Sunday, February 4, 2007

Knife in the Water (Poland, 1962)



This is Roman Polanski's first feature film. It breaks away from narrative conventions during a period when most if not all films were concerned with war or made references to it. In this sense, Knife in the Water is a non-conformist film because it does not refer to historical context to frame the psychology of its characters. The focus is entirely internal, entirely psychological, with only three characters. More so, the film does not have a conventional plot with a protagonist, antagonist or resolution. The plot is indeterminable and exists entirely as a skeleton to explore the minds of the individual characters.

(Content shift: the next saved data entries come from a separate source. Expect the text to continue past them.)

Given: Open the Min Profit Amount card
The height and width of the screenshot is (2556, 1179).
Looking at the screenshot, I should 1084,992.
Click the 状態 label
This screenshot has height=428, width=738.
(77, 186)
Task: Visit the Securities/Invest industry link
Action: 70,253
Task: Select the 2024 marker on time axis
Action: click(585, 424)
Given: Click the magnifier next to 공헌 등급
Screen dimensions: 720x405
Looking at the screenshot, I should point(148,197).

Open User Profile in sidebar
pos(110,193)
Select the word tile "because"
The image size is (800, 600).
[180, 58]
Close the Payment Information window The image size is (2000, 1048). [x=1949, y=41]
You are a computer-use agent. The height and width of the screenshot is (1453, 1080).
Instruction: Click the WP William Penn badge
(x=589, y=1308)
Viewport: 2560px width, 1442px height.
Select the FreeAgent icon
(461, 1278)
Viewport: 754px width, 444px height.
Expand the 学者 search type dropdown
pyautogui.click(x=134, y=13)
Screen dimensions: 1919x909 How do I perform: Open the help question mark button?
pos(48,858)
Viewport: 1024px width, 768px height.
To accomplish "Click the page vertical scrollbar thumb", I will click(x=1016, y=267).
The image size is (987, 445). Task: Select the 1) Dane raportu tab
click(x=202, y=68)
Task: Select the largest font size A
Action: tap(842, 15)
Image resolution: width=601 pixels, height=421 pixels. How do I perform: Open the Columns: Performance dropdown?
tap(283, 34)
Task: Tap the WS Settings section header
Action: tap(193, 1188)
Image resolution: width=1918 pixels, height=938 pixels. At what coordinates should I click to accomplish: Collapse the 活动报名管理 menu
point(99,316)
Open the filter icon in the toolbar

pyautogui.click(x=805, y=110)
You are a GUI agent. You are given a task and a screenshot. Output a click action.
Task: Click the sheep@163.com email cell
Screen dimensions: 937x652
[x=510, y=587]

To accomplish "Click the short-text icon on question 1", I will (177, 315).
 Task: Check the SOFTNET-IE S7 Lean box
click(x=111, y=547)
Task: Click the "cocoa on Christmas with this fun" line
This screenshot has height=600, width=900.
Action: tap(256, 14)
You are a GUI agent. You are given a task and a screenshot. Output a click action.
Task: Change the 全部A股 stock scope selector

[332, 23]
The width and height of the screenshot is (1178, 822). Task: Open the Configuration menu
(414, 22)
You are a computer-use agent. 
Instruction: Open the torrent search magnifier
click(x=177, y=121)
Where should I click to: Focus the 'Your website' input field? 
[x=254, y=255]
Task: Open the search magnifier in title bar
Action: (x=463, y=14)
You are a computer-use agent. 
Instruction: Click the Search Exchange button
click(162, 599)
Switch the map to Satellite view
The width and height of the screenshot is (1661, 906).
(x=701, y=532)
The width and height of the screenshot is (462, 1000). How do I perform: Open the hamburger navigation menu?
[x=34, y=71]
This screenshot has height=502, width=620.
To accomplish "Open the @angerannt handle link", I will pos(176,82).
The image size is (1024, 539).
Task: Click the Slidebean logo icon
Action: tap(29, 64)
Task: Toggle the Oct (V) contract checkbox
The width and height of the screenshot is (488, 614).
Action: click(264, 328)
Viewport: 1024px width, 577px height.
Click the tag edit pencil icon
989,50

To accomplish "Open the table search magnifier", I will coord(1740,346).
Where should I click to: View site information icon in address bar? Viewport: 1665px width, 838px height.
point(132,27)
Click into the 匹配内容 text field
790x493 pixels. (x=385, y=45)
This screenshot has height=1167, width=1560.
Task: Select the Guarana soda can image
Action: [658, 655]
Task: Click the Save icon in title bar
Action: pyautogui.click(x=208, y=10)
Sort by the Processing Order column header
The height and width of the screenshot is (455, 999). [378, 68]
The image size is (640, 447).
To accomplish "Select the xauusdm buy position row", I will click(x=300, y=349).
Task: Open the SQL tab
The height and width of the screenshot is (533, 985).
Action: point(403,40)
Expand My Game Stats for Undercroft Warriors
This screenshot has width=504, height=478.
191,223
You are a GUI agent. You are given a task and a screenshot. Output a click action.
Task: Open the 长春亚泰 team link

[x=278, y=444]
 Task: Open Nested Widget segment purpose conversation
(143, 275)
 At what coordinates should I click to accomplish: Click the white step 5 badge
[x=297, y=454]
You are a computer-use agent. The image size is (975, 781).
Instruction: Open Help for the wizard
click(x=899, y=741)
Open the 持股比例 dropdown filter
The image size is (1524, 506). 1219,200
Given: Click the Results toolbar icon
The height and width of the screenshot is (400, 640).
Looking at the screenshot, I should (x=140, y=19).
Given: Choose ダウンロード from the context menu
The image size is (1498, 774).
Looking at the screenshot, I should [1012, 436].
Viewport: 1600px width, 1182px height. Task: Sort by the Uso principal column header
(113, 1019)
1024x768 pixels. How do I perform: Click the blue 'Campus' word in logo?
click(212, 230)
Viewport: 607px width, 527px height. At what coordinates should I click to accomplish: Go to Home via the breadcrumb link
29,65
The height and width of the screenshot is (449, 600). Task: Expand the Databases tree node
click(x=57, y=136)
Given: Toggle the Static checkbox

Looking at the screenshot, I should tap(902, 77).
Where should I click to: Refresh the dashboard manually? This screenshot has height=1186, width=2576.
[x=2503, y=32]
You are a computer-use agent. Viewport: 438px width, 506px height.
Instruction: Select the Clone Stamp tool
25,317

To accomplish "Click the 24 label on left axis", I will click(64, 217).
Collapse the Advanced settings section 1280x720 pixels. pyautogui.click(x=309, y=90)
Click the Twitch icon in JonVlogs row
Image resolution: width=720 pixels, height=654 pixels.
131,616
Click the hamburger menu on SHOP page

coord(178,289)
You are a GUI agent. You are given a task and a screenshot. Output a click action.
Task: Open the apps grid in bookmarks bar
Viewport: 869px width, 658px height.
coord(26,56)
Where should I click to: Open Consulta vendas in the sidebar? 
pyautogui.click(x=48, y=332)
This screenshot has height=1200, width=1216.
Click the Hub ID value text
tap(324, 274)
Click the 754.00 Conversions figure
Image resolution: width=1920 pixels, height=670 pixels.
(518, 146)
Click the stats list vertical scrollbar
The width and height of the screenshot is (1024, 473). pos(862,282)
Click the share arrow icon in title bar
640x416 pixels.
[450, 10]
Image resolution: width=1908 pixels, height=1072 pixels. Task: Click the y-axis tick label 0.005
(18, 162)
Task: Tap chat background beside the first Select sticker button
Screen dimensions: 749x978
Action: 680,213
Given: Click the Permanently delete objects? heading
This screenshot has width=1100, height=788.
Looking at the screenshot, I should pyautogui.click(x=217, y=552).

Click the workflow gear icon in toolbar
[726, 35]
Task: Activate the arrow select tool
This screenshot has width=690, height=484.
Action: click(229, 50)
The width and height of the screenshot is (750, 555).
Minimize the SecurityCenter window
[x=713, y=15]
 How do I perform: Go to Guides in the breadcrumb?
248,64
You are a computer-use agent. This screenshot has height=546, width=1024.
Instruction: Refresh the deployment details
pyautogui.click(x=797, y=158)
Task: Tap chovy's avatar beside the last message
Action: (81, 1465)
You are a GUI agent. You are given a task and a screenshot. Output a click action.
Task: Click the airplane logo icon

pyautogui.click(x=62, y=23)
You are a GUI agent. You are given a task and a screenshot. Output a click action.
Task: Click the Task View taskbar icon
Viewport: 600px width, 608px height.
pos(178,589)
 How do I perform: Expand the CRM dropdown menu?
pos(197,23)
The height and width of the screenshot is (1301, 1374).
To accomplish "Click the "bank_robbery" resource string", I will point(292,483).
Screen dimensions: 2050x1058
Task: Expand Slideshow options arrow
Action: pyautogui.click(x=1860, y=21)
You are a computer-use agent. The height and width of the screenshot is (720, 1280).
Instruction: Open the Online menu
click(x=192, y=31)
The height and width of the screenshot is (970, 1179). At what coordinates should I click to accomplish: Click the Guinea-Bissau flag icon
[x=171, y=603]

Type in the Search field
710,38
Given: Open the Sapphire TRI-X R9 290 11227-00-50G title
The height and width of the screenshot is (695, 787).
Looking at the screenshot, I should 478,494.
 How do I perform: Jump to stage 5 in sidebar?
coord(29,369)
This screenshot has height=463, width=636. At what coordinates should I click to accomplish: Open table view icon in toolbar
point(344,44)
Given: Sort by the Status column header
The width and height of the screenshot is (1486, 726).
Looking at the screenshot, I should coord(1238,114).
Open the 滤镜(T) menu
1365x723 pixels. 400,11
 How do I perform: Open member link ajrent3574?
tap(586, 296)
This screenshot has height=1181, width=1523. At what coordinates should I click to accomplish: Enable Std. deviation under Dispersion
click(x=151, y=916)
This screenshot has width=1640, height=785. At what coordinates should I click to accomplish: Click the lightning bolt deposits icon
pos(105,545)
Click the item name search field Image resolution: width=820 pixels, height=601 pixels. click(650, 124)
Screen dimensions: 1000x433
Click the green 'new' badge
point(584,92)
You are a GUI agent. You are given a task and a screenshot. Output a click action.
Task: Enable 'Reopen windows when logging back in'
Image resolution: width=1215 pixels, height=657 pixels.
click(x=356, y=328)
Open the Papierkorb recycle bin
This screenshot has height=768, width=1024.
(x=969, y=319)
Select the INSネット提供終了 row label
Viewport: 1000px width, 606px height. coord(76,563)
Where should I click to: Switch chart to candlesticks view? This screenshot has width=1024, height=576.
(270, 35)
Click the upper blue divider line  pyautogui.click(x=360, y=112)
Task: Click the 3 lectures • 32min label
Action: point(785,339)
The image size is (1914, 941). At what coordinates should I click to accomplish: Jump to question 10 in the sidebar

Polanski's intention of making a film that examined the psychological and existential side of life is reflected in the style and aesthetics of the film. Frequent subjective point-of-view shots are composed with the characters' backs turned towards the camera, drawing attention to the internal states of the characters. There is a lot of thinking going on and not a lot of talking. This is perhaps the most striking aspect of the film--the absence of dialogue (not a lack of)--and is apparent from the very beginning of the film during the car sequence. The film is brilliant because it does not rely on dialogue to delineate the plot or to express the interactions among characters to a passive viewer. Instead, the viewer often takes the place of the characters and actively participates by imposing thought and motivation onto the characters while they are pensive. I think this kind of audience role-playing is suggested in the fact that it is very difficult to remember the names of the characters throughout the film (I don't even remember a reference to the characters using each other's names.)

As for a social analysis, the film plays out a contest of masculinity between the younger and older man with the wife frequently acting as a mediator (she often keeps the men from fighting). The older man is always showing-off his experience and class to the boy, who assumes the full-fledged role of a voyeur. The knife is a symbol of simultaneous fear and aggression. It is also a phallic symbol-the older man feels like he is losing the contest and seems impotent towards the end when he steals the knife from the younger man. The film incises overconfident masculinities, as the male characters alternate between fear and bravado. I think that at the end of the film, it is the wife who wields the knife because she elicits her husband’s fear with her unbelievable honesty.